Indebted to the U.S. Congress by Gus Cosio
8:50 am Monday 1 August 2011
It is the start of a new month, and if one wanted to start a clean slate, he or she should just mark stock positions to market in order to proceed to the new month with a fresh outlook. Two things face me this morning. The first is the start of what people term as the “ghost” month.
Actually, when I lived in Hong Kong and Singapore, the term used was ” month of the hungry ghost” which was the 8th month in the lunar calendar. From what I remember, the belief was that in the month preceding the full moon of mid-autumn, the ghosts of the ancestors hunt around for things to consume because more than half the year was over. Their relatives put out food and burn incense together with fake paper money as a ritual to appease the hungry spirits. This all ends when the full moon of the 9th month appear when many go out with their mid-autumn lanterns to greet the full moon. The second is the more immediate “debt ceiling” impasse in the U.S. which threatens financial markets world wide.

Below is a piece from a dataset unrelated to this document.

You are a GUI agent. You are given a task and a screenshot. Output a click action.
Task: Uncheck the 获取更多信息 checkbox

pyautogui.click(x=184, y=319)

I had been away over the past few days attending a networking conference in Phuket, Thailand with the stock exchanges in the region. What I think they find enviable was that our markets had been quite firm despite weakness in the global during the week that passed. What I think they find a bit disappointing is that our market is a fraction of their markets in terms of number of issues listed and value turnover. Thailand sees the equivalent of more than US$ 1 billion traded everyday. The Vietnam Stock Exchange which had only 2 issues listed in 2002 has around 1,000 issues listed today. The PSE only has 294 listed issues as of today. What is also enviable is the advancement of trading technology in Singapore, Malaysia and Thailand. Their level of on-line access is so overwhelming that I can only expect that in due time, our own local on-line traders will eventually be attracted in trading those markets.

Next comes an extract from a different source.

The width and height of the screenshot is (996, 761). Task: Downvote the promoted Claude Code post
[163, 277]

Do not get me wrong. I am not that impressed with Thailand itself. The networking conference was held at the Phuket Hilton which had sprawling grounds and you could cross the street to a very long beach. Actually, I left Thailand thinking that Thai cuisine was over rated. I was at the Marco Polo in Cebu the previous week and the food was miles better than what we had in Phuket and even less expensive. All the buffets at the Phuket Hilton paled in comparison to the buffets that I had in the Cebu Marco Polo. The service was even much better. Imagine, there was not enough hot water when I was showering at night before going to bed. I my late friend, the former president of Hilton International, heard this from me, he would be turning over his grave.
There was one insight that I got during the conference presentations. It was that among the stock markets in the region, the Philippines was the only market with a good selection of mining stocks. It was apparent that in the countries of ASEAN, it was only the Philippines that had the most abundant base and precious metals mineral resource. We are to ASEAN as Australia, Canada and South Africa is to the global market. The Philippines can actually be then mining sector play for the entire region if we are able to present our market properly to the region’s investor base.
As I write, the U.S. congress appears to have come to some agreement on the bi-partisan caucus level. Hopefully, the agreement can hurdle the plenary vote tomorrow. Japanese and U.S. stock futures surged on the news. Our market may follow suit this morning.
Anyway, I will have more to say later on. In the meantime, I just have to make my official summary of the business we can expect from the stock exchanges in the region.